A previous post generated many doubts about random sampling, adequate sampling, and induction.

This post, as you might have induced by now, is about induction.

The word induction has many senses – the closest to what I mean here is logical induction: The process of deriving general principles from particular facts or instances.
Now, the important thing to note here is that the induced general principle or hypothesis, might not be deducable.

And this inducing, while seemingly less rational, is far more complicated. An example should put things in perspective –
Say you are teaching your child to recognize a cat.
You point to a cat and tell your child that it’s a cat.
Your child nods, even shakes its rattle.

You point to a pomenarian (a small furry dog), and ask your child what it is.
“Cat” comes the answer. But you correct it. It’s a dog you say.

After a couple more cats and dogs, your child now can recognize a cat. And a dog.

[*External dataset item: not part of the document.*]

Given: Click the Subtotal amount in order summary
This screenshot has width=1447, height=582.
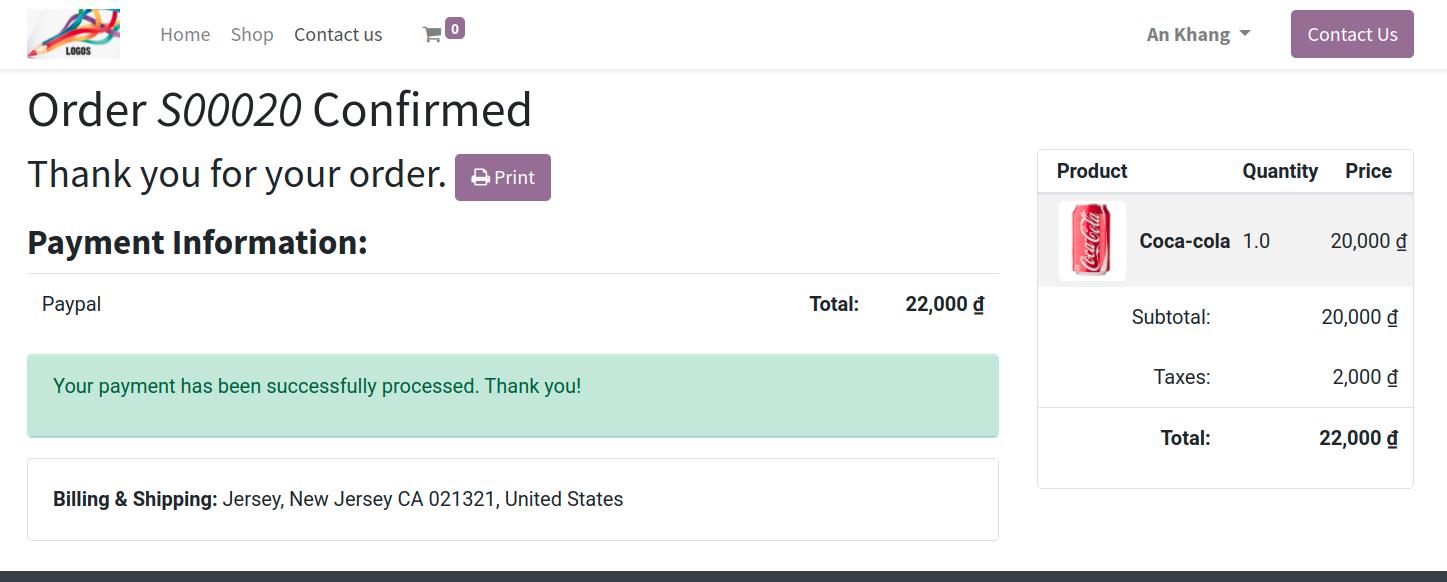Looking at the screenshot, I should pyautogui.click(x=1359, y=317).
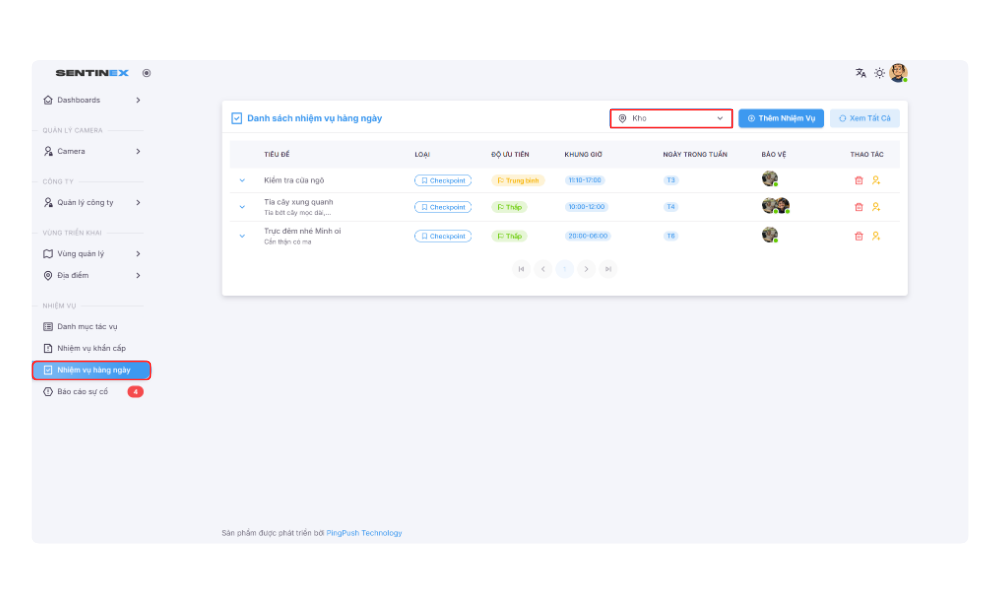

Now, this is human intelligence at work. And what is involved is Induction. Which in this case is far superior to deduction! For poor Artificial Intelligence researchers cannot make even a super-computer distinguish a cat and dog with just a few examples.
And a super-computer is a far superior deducer than a baby.

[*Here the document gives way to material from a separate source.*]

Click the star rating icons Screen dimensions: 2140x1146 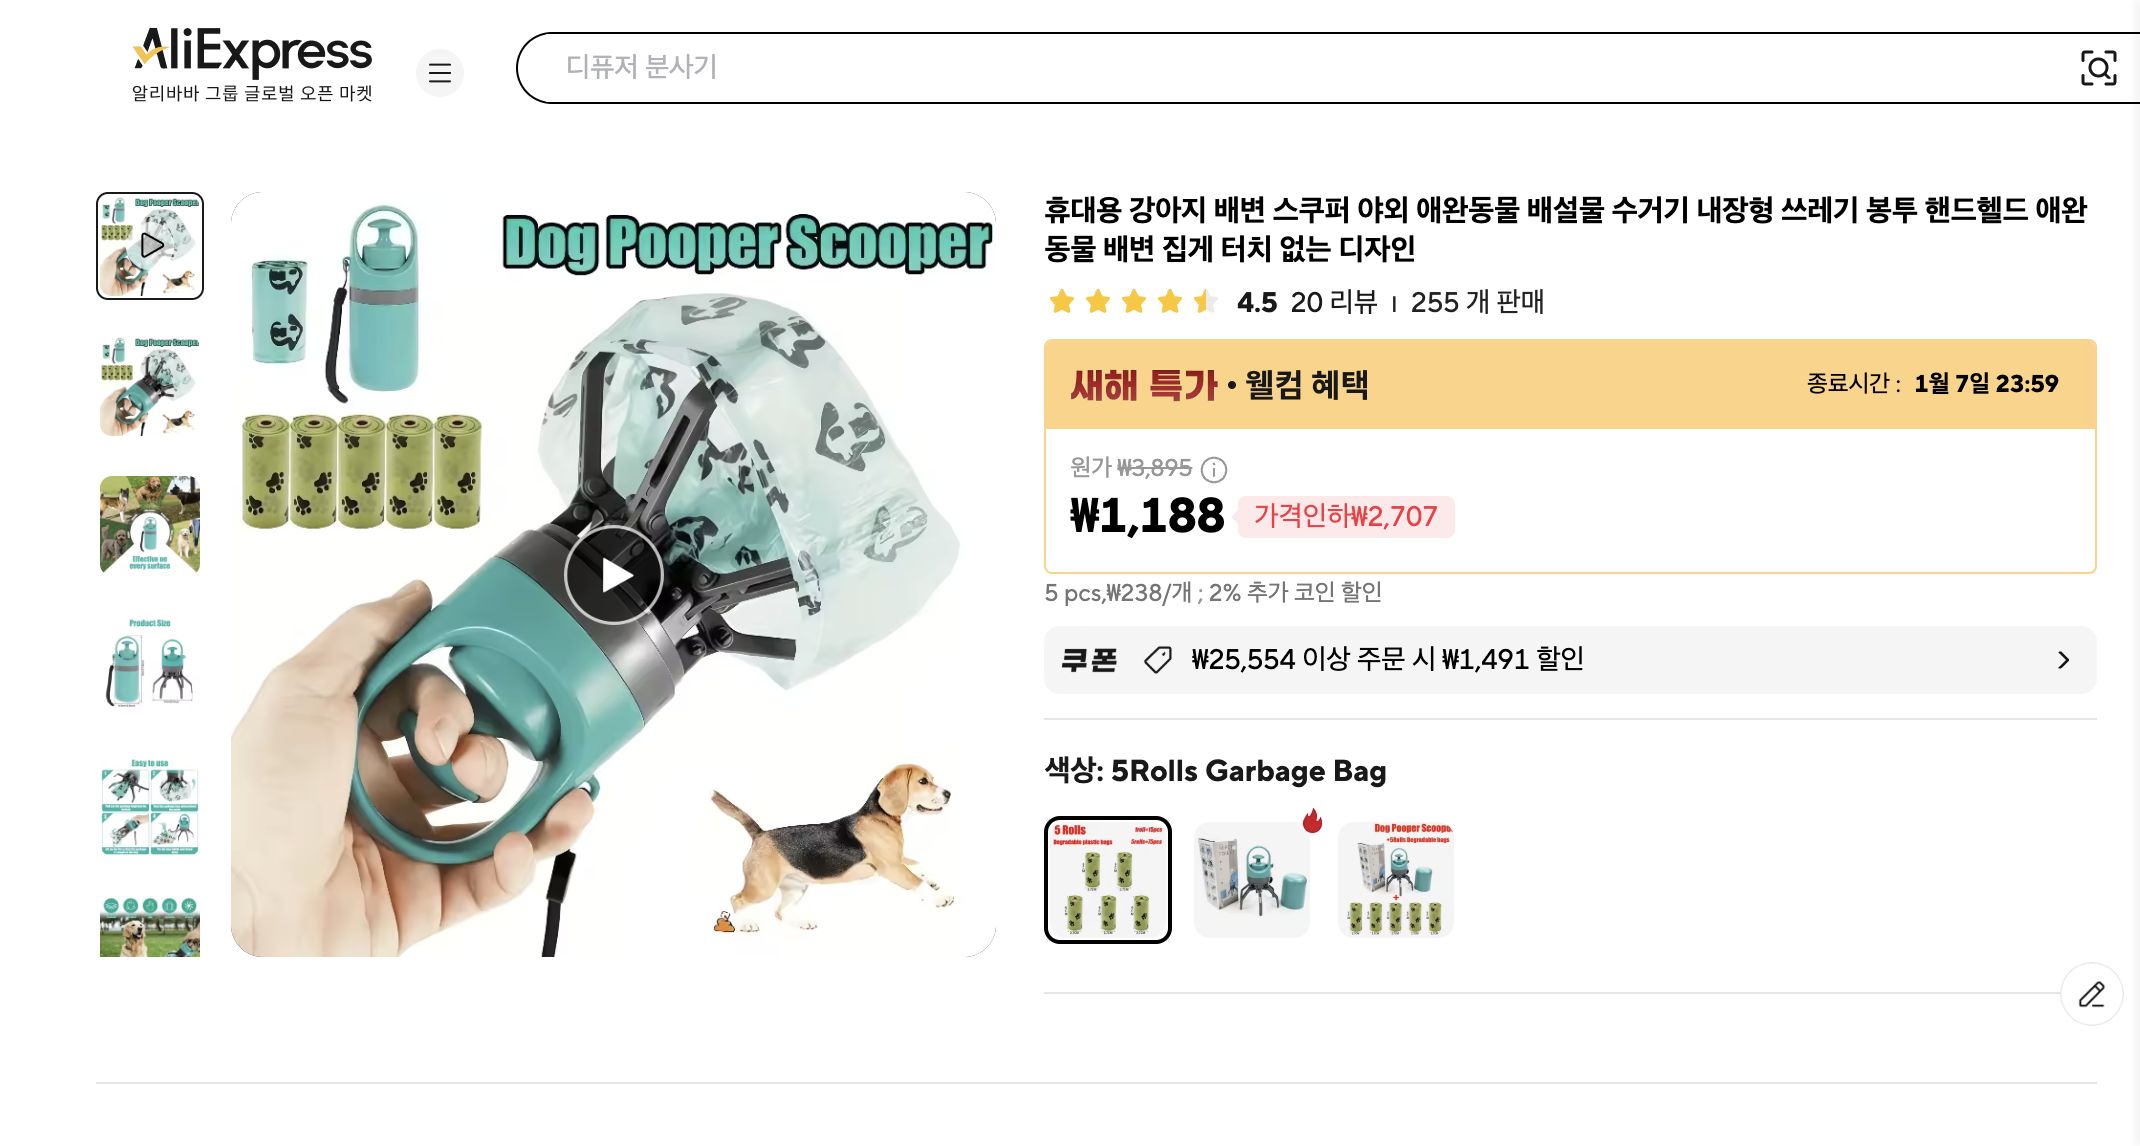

When the baby sees you point to the cat, it sees so many things – how does it know what pertains to “catness”? It sees your right hand pointing towards the animal, it sees the animal on a rug, it sees gazillion features of the animal – fur,
size, yada.

With these potentially infinite features, a logical deducer should have potentially infinite random samples!! Unfortunately (or fortunately, I hate cats) there
aren’t infinite cats available for your baby’s perusal.
So, the baby induces a general hypothesis of “catness” from specific
examples.

Most of our ideas, our thoughts are inductions – forming stereotypes from specific examples and instances. Thus, the next time somebody tells you that stereotyping is bad, and that only vanilla logical deduction/reason is kosher, you can have a smug chuckle for you’ve induced deduced that he knows little about induction.

One thought on “Induction

  1. Don’t we perceive deduction itself (and our conception of logic) by a process of induction? And hence isn’t all deductive reasoning really inductive in origin?